Latihan A: Skalakan ulang entri mulai dari baris yang memuat "Click the horizontal" sampai baris yang memuat "Action: (x=1465, y=53)". Tulis kembali hanya baris-baris itu beserta permintaannya, dengan setiap koordinat pada jawaban dikalikan 1,05 dan dibulatkan ke bilangan bulat, dan nilai setengah dibulatkan ke atas.

Kutipan Teks:
--

Sebagai pengantar, saya harus mengatakannya diawal bahwa Menteri Pendidikan bukanlah ahli pendidikan. Sejak reformasi, jabatan ini selalu diisi oleh orang yang terdidik, tapi tidak punya latar belakang dunia pendidikan. Mereka duduk di pucuk pimpinan Kementerian Pendidikan, tanpa tahu banyak apa itu pendidikan. Karena mereka tidak tahu apa-apa tentang pendidikan, maka sejak reformasi, kebijakan pendidikan kerap jauh lebih banyak menuai kontroversi dibanding kesepakatan.
Tak tahu banyak soal regulasi. Oktober, 2019, Menteri Pendidikan dan Kebudayaan (Mendikbud) Nadiem Makarim mengundang sejumlah tokoh, pakar, serta penggiat pendidikan dan kebudayaan Indonesia. Pada tahun pertama, Mendikbud beri keterangan terhadap media bahwa dirinya tak punya Inovasi soal pendidikan. Sontak ini membawa gelak bagi saya. Tentu tidak dalam rangka mengadili, namun ini tentang miskonspesi yang sering kita dengar tentang Link and Match. Paradigma ini mensyaratkan lembaga pendidikan untuk melakukan penyesuaian dengan industri. Ya, sekolah-sekolah harus didesain agar lulusannya memiliki kemampuan yang dibutuhkan industri. Saya lebih senang mengatakan ; “sekolah sebagai pabrik manusia yang siap kerja”. Itu artinya selamat datang neoliberalisme pendidikan di Indonesia. Maka, secara harfiah pendidikan di ruang-ruang kelas sebagai pengemangan bakat dan potensi masing-masing, dan memberikan kebebasan setiap individu untuk menjadi dirinya sendiri, tidak akan pernah berlaku di Indonesia.
Jelas pendidikan saat ini tidak kritis. Hal lainnya, kita bisa lihat pada Ujian Nasional, mungkin tak ada satu pun ahli pendidikan yang sepakat bahwa harus ada Ujian Nasional (UN) dalam secuil bidang saja, yang menjadi standar utama kelulusan siswa setelah tiga tahun belajar di sekolah menengah. Logika yang paling sederhana pun pasti menyangkal bahwa kebijakan itu tepat, baik dalam tataran ide maupun praksis. Jika mau jujur, semua guru sekolah menengah pun menolak ujian aneh semacam itu. Tapi berhubung memang Menteri Pendidikan-nya kerap merupakan orang yang tidak paham tentang pendidikan dan/atau ada sekian tangan yang bermain di belakangnya, maka kebijakan itu tetap dipertahankan.
Kita dituntut melakoni pendidikan sesuai kurikulum yang telah diatur oleh pemerintah, tanpa melihat bakat dan potensi yang berbeda-beda dari tiap individu, hanya melahirkan budaya kompetitif melalui sistem nilai. Hal itu berdampak pada hajat hidup kita yang menempuh pendidikan. Pada akhirnya, kita pun turut terjerumuskan pada sistem yang menindas; menjadi tenaga kerja, memenuhi kebutuhan industri.

--

Kutipan Data:
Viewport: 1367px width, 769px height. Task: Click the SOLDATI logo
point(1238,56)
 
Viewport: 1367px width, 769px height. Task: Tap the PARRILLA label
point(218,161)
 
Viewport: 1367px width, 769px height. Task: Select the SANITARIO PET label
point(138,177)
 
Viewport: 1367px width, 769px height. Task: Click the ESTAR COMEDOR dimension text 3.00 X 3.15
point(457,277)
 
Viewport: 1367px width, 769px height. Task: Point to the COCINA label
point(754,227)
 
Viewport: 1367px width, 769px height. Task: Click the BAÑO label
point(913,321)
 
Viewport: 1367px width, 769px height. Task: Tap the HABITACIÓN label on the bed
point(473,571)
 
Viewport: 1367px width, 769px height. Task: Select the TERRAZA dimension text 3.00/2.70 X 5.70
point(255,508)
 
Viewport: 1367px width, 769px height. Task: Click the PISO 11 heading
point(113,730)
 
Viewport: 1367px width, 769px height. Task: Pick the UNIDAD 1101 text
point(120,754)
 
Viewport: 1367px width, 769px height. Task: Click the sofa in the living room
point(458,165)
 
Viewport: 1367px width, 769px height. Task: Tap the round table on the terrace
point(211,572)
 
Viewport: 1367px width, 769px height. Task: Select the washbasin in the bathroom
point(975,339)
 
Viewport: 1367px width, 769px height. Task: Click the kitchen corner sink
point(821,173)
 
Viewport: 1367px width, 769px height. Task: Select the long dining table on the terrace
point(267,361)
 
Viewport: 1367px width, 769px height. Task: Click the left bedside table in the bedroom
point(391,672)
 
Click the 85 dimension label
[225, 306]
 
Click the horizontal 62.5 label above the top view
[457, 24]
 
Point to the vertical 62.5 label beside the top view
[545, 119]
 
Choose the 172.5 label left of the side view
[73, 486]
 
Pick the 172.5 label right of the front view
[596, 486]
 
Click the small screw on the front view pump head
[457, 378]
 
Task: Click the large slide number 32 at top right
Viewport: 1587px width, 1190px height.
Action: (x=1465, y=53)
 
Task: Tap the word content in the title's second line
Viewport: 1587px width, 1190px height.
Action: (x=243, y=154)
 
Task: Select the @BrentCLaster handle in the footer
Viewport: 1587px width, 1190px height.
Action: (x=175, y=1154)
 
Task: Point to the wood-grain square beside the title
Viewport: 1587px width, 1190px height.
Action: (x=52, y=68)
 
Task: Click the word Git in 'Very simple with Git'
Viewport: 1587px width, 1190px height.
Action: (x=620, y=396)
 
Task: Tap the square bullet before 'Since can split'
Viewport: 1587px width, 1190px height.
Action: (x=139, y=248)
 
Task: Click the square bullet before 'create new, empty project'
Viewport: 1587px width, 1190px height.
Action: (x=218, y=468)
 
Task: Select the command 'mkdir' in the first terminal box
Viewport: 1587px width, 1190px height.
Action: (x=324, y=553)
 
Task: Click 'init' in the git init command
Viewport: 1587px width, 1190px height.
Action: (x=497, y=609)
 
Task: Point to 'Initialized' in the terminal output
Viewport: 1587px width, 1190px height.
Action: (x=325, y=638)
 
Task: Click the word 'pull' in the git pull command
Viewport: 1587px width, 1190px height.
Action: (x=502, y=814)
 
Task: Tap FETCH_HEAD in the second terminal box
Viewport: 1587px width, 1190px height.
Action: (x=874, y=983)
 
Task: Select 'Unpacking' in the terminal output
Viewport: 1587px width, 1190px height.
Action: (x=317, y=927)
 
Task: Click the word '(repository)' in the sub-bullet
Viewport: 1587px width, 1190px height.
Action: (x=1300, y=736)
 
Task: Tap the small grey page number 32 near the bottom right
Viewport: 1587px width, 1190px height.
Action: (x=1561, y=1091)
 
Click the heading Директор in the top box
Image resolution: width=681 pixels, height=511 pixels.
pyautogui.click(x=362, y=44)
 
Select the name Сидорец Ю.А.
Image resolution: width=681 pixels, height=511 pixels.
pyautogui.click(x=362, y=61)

--

Latihan B: Teruskan tulisan tentang kebijakan pendidikan di Indonesia mulai dari kalimat terakhirnya.

Jawaban Tugas A:
Click the horizontal 62.5 label above the top view
[480, 25]
 
Point to the vertical 62.5 label beside the top view
[572, 125]
 
Choose the 172.5 label left of the side view
[77, 510]
 
Pick the 172.5 label right of the front view
[626, 510]
 
Click the small screw on the front view pump head
[480, 397]
 
Task: Click the large slide number 32 at top right
Viewport: 1587px width, 1190px height.
Action: (x=1538, y=56)

Jawaban Tugas B:
Sebenarnya bisa, lihat Pada 17 November 1939, merupakan momen di mana sekolah menjadi tempat para individu menumbuhkan rasa empati pada keadaan sosial dan kepekaan untuk melakukan perubahan. Sekaligus kilas balik penetapan International Student’s Day (ISD) yang dilakukan oleh International Student’s Union, yang bermarkas di Praha, atas peristiwa tragis yang terjadi di Cekoslovakia; yaitu eksekusi mati tanpa pengadilan terhadap sembilan mahasiswa dan dosen. Sebelumnya, penyerbuan besar-besaran dilakukan oleh Reichprotector Ceko (perwakilan Nazi di negara boneka; Bohemia & Moravia), melalui penutupan lembaga-lembaga pendidikan tinggi di Cekoslovakia dan melakukan penangkapan terhadap lebih dari 1200 pelajar-mahasiswa-pemuda untuk dikirim ke kamp konsentrasi.
Peristiwa tragis tersebut merupakan respon balik Nazi terhadap aksi demonstrasi yang dilakukan oleh pelajar-mahasiswa-pemuda pada 15 November 1939, untuk menuntut matinya dua orang demonstran karena menolak fasisme yang dilakukan oleh Nazi dan ketakutan elit pemerintahan Ceko untuk melawan tindak-tanduk fasisme tersebut, pada tanggal 28 Oktober 1939.
Melalui peristiwa tersebut, tergambarkan secara eksplisit bahwa sekolah pun pernah menjadi wadah individu-individu yang siap mengubah dunia. Namun saat mereka ingin melakukannya, kekuasaan membungkam itu semua. Sekolah kembali dijadikan tempat kosong, lumbung percetakan tenaga kerja di saat perkembangan individu mulai terasa. Sekolah tidak memberikan pilihan untuk menjadi lebih baik.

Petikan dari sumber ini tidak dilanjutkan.